Et cette question ne se pose pas uniquement en Autriche, nous voyons globalement le même schéma en France. En
2014, seulement 8% des français avaient confiance dans les partis politiques. A ce niveau, ce n'est plus une crise de confiance, c'est une capitulation en rase campagne. Pour des raisons évidentes de pouvoir, les partis, et l'élite qui les accompagnent, ne peuvent remettre réellement ce système en cause, car l'on ne coupe pas une branche sur laquelle on est assis.
La proposition la plus populiste est celle de remettre en cause la Ve République, mais surtout de garder ces partis, comme si le problème venait de la Constitution et non des politiciens modernes qui sont incapables d'en être à la hauteur. En effet, comment garder une Constitution pour un pays souverain, qui se respecte et défend une politique, revendique des intérêts propres avec cette "élite" qui flotte dans des vêtements de pouvoir trop large pour elle. Comme on peut le lire dans cet article du
Monde:
Dans ce contexte d’impuissance publique, il y a urgence à ouvrir un débat sur l’incapacité des institutions de la Ve République à déverrouiller les blocages de l’action politique.
Il y a eu d'autres tentatives de placébos, notamment cette fièvre de renommer les partis. Comme si cela était suffisant pour régler un problème qui n'a même pu être masqué.
Dans cette confusion générale des genres, nous avons vu appraître de nouvelles personnalités, devant incarner le renouveau dont les français ont besoin et revendiquent bruyamment. Un certain renouveau devant donc être offert au bon peuple, autant en contrôler l'orientation. Et la tête de premier de la classe du gendre idéal, un Macron sorti de la finance pour sauver l'état, nous a été servi sur un plateau. Et sur un plateau de gauche, sinon il n'aurait pas été suffisamment perceptible - à droite.
Ainsi, la distinction classique droite / gauche, libérale / socialiste peut éclater en petits morceaux qui seront recollés selon un nouveau canevas. Certes, Macron déclare ne pas aimer la gauche d'aujourd'hui. Il y a peu de chance que celle d'hier lui ait plu d'avantage. En tout cas, il a sa conception de la gauche. Une conception qui remet en cause cette distinction à laquelle les gens sont habitués:
"Moi je ne mens pas aux gens, je dis ce que je pense, je le dis depuis le début. Je suis de gauche, c'est mon histoire. Mais la gauche aujourd'hui ne me satisfait pas. […] À mes yeux, le vrai clivage dans notre pays [...] est entre progressistes et conservateurs, c'est ce clivage que je veux rebâtir maintenant et je ne veux pas attendre 2017. […] Je veux pouvoir construire une action commune avec toutes les bonnes volontés qui croient à ce progressisme pour le pays"

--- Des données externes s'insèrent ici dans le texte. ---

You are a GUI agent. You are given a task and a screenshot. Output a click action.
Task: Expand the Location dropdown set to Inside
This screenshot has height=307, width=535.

Traduction: il n'y a plus de droite et plus de gauche. Sur ce point il a raison: il a même activement travaillé à ce résultat. La dichotomie semble plus s'orienter, en transversale des partis politiques, sur un axe globaliste et anti-étatique et un axe étatiste et revendiquent l'existence d'intérêts nationaux. Mais ce que Macron propose est loin de cela. En remplacement, l'on doit voir apparaître des progressistes (ceux qui sont avec lui, quelle que soit leur appartenance politique) et des conservateurs (ceux qui sont contre lui, quelle que soit leur appartenance politique).
Autrement dit, les progressistes sont des réformateurs qui vont de l'avant, pour les conservateurs il ne reste que le passéisme. Un des petits problèmes de la théorie de Macron, dichotomie facile et superficielle, est qu'elle ne précise pas dans quel sens - choisi - va ce "progrès". Comme s'il n'y avait qu'un seul sens, donc pas de choix possible. Si ce n'est cette voie, c'est donc du conservatisme, à savoir une résistance au progrès.
C'est justement ici que se trouve le point d'ancrage idéologique de Macron: il n'est pas apolitique, il est anti-politique et anti-démocratique car il rejette le débat en dehors de la sphère de l'acceptable.
Est-ce réellement de ce changement dont a besoin la France. L'on peut en douter.